> A very insightful, and correct, piece.

I agree, or at least it feels insightful and right, though I can’t personally validate if it’s correct. But the big question I have is who is this written for, and what do they want to see happen? Is this to sway the public, to push politicians, to convince the Army internally to plan better, stop using contractors & no-bid contracts, or simply ask for more?

Looks like military spending is currently ~20% of all Federal Revenue at somewhere close to $1T, and it exceeds the combined spending of China and Russia by maybe 2x. Are we wanting to go back to 1960’s 50% of Federal Revenue? Why don’t we have reasonable logistics and supply lines and infrastructure with $1T?

Sources: https://en.wikipedia.org/wiki/Military_budget_of_the_United_...

>who is this written for, and what do they want to see happen

It's at wespoint.edu. The US military has a long and proud history of really good thinkers writing insightful and important pieces the government then ignores. My outsider impression has always been there was a freedom of ideas there. Don't get used to it though as Pete Hesgeth is fixing it fast as he can.

It was written by a major trying to convince both those in charge of military doctrine (army leadership) and military budget (civilian leadership). Both of which can be obstinate and counterproductive. Army brass sometimes prioritize their careers over everything else. Civilian leadership sometimes prioritize their careers over everything else.

Yes. I agree, although careerism in the military is maybe not that strong an influence; it is, for sure, but not that strong yet. Careerism in the political class is probably exactly as strong as you claim it is. However, I do hope there are sensible people within that group too, and they heed the underlying message.

The military is still fairly results focused compared to the political class so that at least sort of pushes back on the most flagrant careerism.

How can you make this comment when the US military has literally created an entire industry that has served no single purpose outside of flagrant careerism? Like the military industry complex is a real thing and is almost 100 years old at this point, all it's done is make the world drastically unsafe while doing an immense amount of harm across the planet.

Foreign military budget numbers are largely fake and can't be attempted to be believed. China's government spending isn't publicly released and can't be independently verified. A lot of what the US considers to be military spending falls into separate categories in China. At least on a purchasing power parity basis their actual spending is probably close to ours now, maybe even higher.

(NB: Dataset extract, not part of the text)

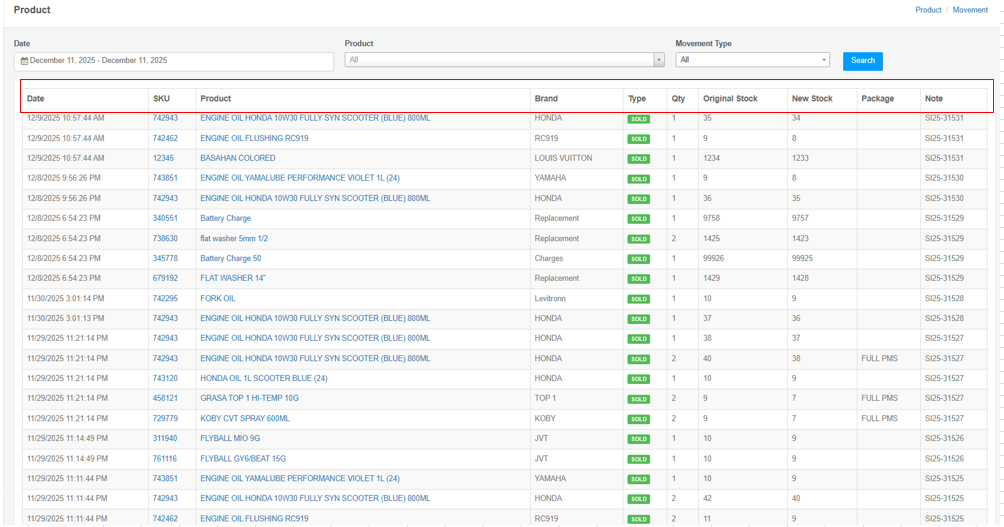
Task: Select the Date column header
Action: click(36, 99)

This is a good point that shows the weakness in a lot of these comparing military budgets. Imagine an example where one country spends $1000 per soldier and another spends $100k per soldier. IF they both field 100 soldiers. One budget is 100x the other, but by PPP they are equal.

A practical example is health care. US Gov gives free healthcare to service members. This is in the military budget. A different gov which already gives free health care to everyone, would have this in a different budget even if its effectively still supporting the military for each service member.

US Soldiers/Airmen/Sailors/Marines are incredibly expensive each.

> A practical example is health care. US Gov gives free healthcare to service members. This is in the military budget. A different gov which already gives free health care to everyone, would have this in a different budget even if its effectively still supporting the military for each service member.

Yeah, between military (active, dependents, retired, et c), elected officials who get government-paid healthcare (in any level of government), government workers (all levels, city, county, state, federal), and school workers (primary, secondary, public colleges and universities), and Medicare (old people), and Medicaid plus CHIP (poor people), and probably some others I’m forgetting, the US engages in as much government per-capita healthcare spending as some peer states do on their national healthcare schemes… but without covering everyone. However, the government does already cover a huge proportion of the population, including some of the most expensive (old people), at least partially. And that’s not counting government spending on contractors that take some of that money and pay for their workers’ healthcare with it.

It’s just split up across thousands of different budgets, instead of one.

Yeah, this is true, and PRC is pretty explicit about this too. For those who pay close attention to stuff like this, the raw comparisons in dollars spent are just not that useful with PRC has developed entire industry infrastructure around swiftly swapping over to a military purpose.

> Why don’t we have reasonable logistics and supply lines and infrastructure with $1T?

Deeply entrenched corruption, obviously.

It’s written by folks who want to convince the military to do better.

The fact that the US wastes a lot of money on what’s likely a very ineffective military is not a surprise, surely. Yes, they should have a better logistics system for all that money.